**TASK TO COMPLETE:** Across these entries, how many lines contain the word "computer"? Answer with only the number.

§

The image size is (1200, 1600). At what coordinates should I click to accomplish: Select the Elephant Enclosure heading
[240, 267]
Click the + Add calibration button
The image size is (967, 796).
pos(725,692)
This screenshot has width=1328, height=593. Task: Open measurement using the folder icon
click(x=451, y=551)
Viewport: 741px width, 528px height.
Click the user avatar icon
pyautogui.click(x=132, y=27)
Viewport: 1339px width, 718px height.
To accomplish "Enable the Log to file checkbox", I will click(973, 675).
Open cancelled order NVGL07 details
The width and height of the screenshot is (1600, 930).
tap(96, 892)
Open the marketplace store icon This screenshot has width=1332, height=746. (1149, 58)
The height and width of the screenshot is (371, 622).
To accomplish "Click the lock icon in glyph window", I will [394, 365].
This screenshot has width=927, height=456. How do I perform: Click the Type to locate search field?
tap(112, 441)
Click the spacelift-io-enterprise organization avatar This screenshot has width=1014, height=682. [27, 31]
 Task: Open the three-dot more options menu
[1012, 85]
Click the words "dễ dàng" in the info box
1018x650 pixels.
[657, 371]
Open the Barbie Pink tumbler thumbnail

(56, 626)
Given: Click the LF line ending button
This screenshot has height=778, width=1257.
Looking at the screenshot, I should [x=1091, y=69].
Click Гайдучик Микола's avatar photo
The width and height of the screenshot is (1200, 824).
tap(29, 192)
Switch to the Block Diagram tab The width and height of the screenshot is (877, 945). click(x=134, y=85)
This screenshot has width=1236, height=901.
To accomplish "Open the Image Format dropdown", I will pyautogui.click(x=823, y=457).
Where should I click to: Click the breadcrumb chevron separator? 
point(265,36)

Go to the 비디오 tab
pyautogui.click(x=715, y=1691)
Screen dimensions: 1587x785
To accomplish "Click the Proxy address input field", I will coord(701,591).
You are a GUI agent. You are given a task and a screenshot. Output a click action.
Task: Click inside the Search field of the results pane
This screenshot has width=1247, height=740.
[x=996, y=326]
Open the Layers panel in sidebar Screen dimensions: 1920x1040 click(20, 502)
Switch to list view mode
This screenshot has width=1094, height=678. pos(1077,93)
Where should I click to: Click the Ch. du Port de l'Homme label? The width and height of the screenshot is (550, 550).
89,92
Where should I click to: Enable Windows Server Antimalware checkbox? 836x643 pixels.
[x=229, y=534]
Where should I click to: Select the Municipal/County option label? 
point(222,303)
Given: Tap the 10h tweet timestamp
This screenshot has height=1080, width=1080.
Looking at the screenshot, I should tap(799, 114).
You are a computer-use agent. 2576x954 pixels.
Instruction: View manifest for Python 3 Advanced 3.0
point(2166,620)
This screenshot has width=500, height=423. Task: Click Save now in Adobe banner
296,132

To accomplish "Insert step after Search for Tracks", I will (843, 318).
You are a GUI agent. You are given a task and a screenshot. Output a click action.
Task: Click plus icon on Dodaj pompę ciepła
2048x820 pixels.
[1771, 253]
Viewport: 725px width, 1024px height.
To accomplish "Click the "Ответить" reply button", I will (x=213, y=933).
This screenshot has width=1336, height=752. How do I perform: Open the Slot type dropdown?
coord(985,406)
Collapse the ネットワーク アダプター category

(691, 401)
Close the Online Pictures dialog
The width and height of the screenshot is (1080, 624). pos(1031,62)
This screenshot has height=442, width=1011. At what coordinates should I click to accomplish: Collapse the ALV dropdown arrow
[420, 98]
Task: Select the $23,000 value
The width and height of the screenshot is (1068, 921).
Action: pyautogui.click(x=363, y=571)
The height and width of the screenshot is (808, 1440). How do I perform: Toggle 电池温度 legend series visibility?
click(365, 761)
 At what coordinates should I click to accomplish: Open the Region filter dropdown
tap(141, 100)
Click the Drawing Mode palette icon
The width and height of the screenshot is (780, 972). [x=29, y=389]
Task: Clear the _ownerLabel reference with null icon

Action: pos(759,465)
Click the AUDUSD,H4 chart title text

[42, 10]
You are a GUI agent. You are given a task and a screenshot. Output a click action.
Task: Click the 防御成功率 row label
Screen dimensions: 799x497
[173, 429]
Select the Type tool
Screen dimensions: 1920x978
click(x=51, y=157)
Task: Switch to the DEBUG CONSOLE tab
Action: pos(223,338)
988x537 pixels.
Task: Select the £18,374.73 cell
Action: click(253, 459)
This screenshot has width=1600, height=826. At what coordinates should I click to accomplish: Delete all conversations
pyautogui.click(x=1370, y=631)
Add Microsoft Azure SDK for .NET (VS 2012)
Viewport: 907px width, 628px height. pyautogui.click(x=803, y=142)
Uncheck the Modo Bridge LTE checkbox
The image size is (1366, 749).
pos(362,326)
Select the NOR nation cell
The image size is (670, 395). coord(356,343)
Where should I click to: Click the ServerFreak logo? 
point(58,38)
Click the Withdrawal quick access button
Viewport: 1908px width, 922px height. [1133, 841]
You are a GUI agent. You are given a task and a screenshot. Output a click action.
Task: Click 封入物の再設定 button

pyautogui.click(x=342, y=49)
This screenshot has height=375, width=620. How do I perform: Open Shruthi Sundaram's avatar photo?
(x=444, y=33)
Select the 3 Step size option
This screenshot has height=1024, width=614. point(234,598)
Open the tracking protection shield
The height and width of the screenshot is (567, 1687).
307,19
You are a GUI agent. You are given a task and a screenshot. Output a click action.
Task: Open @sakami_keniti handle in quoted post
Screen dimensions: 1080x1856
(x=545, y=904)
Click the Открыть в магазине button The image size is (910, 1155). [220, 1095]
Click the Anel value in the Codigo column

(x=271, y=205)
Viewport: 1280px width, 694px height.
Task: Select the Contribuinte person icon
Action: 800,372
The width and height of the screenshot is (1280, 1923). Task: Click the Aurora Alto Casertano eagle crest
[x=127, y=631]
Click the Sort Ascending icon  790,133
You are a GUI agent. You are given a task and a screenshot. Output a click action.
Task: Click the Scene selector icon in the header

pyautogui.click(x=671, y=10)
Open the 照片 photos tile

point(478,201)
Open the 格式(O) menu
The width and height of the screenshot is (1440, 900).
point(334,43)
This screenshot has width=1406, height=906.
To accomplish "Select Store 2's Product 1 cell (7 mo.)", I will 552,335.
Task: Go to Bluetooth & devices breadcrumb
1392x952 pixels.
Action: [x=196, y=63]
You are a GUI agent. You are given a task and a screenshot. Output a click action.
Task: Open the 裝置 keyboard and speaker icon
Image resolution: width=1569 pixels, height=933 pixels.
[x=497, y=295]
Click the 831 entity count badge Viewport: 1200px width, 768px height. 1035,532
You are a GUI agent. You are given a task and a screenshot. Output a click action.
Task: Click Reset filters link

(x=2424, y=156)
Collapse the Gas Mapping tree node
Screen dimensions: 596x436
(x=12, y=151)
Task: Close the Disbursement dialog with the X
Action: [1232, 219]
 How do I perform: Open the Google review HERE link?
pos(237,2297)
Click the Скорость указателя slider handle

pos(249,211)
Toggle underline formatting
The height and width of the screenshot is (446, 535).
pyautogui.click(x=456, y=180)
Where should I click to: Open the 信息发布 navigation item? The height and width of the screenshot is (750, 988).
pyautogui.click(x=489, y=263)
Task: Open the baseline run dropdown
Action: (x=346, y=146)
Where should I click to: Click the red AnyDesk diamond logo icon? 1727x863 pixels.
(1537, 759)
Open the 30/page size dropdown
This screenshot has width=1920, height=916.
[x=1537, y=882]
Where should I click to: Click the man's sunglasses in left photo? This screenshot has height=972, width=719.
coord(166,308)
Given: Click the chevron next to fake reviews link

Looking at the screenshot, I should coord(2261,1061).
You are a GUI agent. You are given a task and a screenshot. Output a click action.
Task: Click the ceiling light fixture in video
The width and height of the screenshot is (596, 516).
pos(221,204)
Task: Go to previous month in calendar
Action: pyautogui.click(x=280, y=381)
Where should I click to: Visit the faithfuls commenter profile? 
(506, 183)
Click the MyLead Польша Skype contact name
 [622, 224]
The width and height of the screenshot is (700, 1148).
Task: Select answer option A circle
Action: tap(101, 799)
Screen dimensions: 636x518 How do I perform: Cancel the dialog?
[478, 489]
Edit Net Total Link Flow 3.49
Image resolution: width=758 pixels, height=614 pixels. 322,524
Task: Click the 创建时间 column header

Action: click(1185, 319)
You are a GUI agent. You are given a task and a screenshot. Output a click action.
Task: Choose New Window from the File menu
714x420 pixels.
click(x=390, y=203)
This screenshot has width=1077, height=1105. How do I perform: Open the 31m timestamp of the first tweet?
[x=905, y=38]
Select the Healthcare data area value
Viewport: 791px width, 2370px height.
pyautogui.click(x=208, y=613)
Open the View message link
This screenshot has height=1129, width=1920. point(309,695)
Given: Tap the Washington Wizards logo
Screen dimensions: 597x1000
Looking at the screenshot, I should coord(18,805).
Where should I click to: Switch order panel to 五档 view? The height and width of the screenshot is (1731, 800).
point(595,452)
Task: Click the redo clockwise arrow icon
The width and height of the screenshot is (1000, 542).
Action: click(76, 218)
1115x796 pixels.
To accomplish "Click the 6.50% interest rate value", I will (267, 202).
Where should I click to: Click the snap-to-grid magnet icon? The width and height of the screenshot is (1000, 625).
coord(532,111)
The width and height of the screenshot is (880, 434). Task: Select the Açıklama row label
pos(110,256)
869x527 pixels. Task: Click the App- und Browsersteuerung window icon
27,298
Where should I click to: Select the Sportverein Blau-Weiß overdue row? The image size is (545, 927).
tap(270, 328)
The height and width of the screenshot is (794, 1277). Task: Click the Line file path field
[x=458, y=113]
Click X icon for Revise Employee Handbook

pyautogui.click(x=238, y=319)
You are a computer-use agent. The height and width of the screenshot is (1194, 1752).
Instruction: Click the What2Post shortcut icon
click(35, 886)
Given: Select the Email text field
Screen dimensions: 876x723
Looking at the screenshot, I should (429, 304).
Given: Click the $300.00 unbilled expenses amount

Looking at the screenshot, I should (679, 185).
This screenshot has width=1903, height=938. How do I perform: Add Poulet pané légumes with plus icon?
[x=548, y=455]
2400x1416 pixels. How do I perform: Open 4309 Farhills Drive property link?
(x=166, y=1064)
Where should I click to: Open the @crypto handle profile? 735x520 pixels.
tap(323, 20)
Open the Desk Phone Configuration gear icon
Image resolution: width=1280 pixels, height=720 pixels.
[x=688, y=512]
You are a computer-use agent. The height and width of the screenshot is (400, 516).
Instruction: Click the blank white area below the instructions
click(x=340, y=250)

§

**COMPLETED TASK:** 3